▸ EXERCISE AIM:
Write out the following listing's lines from the one with "Screen dimensions: 1360x852" to the one with "Given: Open the site URL dropdown", exactly, with both included and no others.
══════
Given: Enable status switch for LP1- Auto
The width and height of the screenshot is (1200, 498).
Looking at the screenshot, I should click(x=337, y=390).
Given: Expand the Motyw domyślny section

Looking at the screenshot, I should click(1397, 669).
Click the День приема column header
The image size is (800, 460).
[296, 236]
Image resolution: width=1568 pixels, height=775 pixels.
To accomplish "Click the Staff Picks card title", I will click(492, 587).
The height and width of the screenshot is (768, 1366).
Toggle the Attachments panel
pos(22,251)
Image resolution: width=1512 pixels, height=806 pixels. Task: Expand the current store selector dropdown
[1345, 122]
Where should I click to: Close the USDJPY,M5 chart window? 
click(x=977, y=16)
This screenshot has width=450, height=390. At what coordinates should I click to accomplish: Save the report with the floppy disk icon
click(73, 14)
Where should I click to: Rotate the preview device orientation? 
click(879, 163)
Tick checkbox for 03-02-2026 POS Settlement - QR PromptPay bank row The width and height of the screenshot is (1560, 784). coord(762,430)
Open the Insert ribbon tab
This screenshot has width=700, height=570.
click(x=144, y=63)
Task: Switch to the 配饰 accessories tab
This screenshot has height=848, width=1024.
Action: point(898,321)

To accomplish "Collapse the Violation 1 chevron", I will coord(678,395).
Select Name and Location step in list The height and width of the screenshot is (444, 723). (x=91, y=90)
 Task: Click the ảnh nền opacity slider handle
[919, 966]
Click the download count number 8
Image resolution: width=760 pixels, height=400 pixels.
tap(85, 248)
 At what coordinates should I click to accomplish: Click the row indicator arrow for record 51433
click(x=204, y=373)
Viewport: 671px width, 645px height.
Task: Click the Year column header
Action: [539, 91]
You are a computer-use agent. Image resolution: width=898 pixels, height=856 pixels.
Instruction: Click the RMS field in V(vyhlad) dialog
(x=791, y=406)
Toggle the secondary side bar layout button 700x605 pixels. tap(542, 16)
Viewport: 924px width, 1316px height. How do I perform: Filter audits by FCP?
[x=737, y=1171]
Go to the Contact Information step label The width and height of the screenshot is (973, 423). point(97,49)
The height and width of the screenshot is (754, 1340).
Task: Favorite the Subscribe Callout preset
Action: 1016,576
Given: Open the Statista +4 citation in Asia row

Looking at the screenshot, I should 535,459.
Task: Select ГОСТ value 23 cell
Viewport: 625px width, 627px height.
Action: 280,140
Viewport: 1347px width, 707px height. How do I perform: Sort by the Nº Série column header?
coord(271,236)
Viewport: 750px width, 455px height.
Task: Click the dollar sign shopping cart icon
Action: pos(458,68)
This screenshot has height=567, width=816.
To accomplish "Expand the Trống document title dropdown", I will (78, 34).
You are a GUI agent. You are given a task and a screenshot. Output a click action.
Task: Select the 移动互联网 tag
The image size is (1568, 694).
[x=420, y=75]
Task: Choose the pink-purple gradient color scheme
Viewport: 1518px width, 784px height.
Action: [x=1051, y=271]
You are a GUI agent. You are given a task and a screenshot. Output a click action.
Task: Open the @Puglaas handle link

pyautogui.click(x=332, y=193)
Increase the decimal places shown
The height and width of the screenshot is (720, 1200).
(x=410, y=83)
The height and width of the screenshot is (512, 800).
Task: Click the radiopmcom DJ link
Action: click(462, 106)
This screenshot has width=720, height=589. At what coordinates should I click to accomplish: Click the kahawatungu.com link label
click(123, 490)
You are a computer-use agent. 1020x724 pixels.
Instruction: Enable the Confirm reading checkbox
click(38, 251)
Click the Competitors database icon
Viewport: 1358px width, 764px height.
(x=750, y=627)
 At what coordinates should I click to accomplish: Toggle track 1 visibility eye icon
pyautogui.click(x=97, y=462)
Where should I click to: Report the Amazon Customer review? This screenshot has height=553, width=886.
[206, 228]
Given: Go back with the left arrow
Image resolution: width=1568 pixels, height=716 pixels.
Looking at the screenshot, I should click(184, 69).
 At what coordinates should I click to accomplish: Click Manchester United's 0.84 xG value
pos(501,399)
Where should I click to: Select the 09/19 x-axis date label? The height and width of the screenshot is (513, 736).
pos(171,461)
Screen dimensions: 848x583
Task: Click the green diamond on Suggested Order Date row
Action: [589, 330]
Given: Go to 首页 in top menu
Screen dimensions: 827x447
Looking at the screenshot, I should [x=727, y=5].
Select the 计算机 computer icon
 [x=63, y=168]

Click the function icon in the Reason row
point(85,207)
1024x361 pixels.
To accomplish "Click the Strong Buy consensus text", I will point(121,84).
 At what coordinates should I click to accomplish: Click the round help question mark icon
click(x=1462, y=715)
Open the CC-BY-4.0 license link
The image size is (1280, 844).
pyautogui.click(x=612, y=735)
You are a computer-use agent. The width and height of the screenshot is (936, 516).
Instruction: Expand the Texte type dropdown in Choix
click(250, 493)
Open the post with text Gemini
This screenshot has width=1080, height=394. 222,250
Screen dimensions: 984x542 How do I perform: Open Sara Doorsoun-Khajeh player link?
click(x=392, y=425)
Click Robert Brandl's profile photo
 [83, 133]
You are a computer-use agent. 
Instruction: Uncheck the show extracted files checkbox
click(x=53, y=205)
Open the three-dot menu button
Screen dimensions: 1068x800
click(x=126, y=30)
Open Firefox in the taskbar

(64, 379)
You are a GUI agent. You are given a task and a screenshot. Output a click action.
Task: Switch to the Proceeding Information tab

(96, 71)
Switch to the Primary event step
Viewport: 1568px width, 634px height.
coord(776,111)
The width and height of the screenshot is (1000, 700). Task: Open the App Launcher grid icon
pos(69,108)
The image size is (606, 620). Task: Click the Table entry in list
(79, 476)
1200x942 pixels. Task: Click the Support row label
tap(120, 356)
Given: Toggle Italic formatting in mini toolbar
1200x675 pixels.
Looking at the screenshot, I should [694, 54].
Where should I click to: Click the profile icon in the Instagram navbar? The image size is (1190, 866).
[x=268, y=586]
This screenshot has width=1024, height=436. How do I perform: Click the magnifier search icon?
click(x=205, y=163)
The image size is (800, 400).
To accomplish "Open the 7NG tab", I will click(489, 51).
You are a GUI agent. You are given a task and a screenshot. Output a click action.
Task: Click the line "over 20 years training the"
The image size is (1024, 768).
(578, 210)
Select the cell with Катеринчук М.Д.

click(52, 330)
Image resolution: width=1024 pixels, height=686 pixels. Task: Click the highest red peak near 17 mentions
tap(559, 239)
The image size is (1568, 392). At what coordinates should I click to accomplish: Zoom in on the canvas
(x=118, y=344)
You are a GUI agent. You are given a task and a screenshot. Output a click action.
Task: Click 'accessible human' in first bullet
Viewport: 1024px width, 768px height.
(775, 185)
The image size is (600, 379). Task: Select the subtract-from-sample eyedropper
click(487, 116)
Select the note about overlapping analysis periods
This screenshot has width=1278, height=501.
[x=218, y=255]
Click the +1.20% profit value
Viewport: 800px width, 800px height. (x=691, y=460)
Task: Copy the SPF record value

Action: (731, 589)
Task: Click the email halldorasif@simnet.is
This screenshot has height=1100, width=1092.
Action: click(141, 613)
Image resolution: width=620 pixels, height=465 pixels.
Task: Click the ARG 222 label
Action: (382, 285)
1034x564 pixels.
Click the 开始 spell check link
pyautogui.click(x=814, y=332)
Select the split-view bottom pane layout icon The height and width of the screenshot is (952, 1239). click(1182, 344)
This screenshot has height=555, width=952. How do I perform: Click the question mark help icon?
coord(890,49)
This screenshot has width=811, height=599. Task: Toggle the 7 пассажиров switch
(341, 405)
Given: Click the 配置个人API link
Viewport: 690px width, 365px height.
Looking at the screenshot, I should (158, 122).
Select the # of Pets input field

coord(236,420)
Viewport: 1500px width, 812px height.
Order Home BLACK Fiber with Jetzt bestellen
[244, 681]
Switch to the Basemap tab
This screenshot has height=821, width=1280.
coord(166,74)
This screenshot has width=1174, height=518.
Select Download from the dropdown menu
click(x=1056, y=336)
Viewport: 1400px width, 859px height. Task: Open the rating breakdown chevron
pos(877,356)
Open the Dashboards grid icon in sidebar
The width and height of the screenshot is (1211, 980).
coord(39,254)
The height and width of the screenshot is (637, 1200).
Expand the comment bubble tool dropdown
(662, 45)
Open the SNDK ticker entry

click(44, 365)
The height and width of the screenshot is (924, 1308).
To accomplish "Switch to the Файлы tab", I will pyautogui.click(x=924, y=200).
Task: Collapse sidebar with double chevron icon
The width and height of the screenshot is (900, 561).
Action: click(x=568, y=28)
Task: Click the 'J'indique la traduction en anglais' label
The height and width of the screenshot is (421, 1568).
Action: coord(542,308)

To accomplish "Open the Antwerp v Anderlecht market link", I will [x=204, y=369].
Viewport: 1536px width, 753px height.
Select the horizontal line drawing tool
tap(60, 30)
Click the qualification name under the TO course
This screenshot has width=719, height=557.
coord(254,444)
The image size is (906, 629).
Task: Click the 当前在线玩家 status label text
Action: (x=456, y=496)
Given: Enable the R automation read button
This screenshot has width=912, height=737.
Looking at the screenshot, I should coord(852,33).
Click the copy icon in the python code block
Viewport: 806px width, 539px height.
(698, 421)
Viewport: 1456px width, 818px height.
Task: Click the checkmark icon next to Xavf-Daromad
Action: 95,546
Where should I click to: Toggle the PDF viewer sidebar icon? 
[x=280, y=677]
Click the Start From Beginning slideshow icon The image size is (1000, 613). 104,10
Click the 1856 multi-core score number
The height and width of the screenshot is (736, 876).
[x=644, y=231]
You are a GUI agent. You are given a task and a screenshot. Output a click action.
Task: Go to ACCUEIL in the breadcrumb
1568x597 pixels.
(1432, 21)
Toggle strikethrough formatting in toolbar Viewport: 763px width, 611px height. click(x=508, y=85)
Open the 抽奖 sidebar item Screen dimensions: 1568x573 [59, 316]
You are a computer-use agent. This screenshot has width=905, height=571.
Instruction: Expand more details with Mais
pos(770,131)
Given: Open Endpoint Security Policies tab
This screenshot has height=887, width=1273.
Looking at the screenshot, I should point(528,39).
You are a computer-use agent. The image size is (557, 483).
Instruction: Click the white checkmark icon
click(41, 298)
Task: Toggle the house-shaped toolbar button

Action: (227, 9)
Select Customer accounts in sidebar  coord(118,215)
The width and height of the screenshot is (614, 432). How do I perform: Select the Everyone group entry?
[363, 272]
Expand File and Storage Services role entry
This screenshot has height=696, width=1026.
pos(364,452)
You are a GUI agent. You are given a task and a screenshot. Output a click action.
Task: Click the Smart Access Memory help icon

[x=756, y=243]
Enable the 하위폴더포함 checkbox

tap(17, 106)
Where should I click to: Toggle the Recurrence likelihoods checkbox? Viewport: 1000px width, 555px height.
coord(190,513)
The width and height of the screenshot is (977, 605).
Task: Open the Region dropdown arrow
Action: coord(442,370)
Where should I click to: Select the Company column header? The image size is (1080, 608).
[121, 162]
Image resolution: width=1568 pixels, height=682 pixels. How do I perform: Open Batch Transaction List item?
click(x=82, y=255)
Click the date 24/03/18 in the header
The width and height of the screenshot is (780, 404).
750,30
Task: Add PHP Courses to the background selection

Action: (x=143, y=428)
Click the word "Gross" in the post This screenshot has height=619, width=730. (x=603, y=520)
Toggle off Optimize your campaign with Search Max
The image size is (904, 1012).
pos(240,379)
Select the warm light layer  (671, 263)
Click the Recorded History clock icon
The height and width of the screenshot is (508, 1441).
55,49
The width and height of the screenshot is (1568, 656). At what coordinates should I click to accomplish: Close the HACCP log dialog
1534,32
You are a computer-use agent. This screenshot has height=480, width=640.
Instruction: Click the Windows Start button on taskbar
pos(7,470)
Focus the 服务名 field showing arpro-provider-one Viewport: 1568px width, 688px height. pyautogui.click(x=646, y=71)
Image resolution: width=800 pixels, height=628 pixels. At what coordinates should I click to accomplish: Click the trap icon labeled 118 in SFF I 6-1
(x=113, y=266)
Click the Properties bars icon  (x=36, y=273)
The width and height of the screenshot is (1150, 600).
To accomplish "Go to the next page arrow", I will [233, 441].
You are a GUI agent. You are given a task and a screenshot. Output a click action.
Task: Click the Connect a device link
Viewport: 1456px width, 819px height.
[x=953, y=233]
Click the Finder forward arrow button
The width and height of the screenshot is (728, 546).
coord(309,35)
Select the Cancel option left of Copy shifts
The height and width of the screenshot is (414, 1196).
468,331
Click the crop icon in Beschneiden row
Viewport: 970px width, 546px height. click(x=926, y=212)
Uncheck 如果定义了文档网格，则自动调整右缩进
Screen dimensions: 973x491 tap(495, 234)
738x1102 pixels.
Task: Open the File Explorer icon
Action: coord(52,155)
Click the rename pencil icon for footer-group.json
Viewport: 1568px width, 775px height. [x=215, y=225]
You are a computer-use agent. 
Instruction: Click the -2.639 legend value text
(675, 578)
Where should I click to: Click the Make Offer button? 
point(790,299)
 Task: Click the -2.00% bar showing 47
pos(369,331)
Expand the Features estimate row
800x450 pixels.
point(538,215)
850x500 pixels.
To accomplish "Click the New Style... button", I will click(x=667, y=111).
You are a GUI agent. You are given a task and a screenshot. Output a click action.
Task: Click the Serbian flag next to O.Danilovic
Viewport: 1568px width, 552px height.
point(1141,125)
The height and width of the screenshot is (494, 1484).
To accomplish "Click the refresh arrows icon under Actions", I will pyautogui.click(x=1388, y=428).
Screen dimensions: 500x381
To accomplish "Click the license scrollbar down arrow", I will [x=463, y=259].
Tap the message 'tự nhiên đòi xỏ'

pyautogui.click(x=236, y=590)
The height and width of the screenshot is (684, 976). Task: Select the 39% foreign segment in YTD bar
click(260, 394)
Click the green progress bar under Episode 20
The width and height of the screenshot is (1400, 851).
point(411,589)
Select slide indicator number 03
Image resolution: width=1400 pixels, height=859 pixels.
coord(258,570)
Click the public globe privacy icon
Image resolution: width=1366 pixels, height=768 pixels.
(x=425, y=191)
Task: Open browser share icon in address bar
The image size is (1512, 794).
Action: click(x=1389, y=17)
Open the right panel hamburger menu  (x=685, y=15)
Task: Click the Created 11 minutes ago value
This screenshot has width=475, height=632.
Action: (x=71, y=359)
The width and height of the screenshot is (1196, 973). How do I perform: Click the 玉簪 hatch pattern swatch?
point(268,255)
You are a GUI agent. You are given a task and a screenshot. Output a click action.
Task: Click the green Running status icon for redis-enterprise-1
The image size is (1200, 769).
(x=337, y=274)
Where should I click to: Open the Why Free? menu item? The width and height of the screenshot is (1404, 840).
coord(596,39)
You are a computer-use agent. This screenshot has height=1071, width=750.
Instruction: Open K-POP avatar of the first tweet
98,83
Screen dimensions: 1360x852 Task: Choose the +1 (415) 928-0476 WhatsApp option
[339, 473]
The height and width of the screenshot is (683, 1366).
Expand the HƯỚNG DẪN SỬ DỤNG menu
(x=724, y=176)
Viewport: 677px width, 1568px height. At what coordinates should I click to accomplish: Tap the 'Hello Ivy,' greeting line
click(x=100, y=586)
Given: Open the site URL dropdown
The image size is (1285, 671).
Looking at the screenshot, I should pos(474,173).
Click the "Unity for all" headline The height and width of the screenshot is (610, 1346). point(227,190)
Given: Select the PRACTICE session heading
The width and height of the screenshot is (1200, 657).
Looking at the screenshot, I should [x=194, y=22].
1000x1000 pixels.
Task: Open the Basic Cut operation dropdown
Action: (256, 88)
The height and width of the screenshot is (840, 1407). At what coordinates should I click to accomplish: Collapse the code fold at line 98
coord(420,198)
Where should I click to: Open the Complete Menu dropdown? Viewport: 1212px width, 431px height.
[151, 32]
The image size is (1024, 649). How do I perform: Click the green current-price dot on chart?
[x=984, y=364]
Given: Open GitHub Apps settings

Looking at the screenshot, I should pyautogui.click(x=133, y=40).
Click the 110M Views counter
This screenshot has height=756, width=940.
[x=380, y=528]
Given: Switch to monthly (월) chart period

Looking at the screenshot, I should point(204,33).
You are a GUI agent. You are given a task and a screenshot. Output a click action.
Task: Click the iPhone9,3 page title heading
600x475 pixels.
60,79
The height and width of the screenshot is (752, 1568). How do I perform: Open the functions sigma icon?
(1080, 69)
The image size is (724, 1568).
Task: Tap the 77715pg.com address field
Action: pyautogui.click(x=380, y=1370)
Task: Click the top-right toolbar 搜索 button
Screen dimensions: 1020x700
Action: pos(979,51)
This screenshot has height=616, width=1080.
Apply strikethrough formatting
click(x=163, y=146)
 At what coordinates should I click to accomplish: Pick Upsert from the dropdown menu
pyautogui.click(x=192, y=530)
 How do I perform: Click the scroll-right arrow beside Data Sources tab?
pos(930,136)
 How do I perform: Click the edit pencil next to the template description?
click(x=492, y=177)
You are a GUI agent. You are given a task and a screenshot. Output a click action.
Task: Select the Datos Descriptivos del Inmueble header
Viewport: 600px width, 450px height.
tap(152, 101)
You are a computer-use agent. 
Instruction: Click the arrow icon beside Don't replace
══════
▸ FINAL ANSWER:
Screen dimensions: 1360x852 Task: Choose the +1 (415) 928-0476 WhatsApp option
[339, 473]
The height and width of the screenshot is (683, 1366).
Expand the HƯỚNG DẪN SỬ DỤNG menu
(x=724, y=176)
Viewport: 677px width, 1568px height. At what coordinates should I click to accomplish: Tap the 'Hello Ivy,' greeting line
click(x=100, y=586)
Given: Open the site URL dropdown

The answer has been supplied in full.